The mission of the Lincoln County Public Library is to cultivate lifelong learners and facilitate connections that build community
- Residents will have high-speed access to the online world
- Library patrons will learn how to use technology effectively to accomplish their goals
- Children will enter school with the developmental skills needed (necessary) for learning (how) to read, write, and listen.
- Caregivers of preschool children will be well-prepared to foster in those children a love of reading and learning.
- Residents will have access to resources and information which enables them to create community connections.

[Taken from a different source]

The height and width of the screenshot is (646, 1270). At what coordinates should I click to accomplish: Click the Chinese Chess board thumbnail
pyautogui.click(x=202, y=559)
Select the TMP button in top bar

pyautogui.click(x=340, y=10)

Rumor has it that the idea for a borrowing library was the brainchild of a Miss Ann Henderson in the early 20th century who stored books in a building off of Court Square for any to come and borrow books. Others believe the idea behind a library came from Miss Virginia Hoke. Miss Hoke gathered books donated to her by her student’s parents and passed them out freely to those who wanted to read. Then in 1923 local book clubs gathered together to discuss ways and means of creating a library for Lincoln County. Donations of books and Monetary gifts were given to start this library. The Southern Stars chapter of the United Daughters of the Confederacy were kind enough to lend the ground floor of Memorial Hall on Academy Street to house the new library.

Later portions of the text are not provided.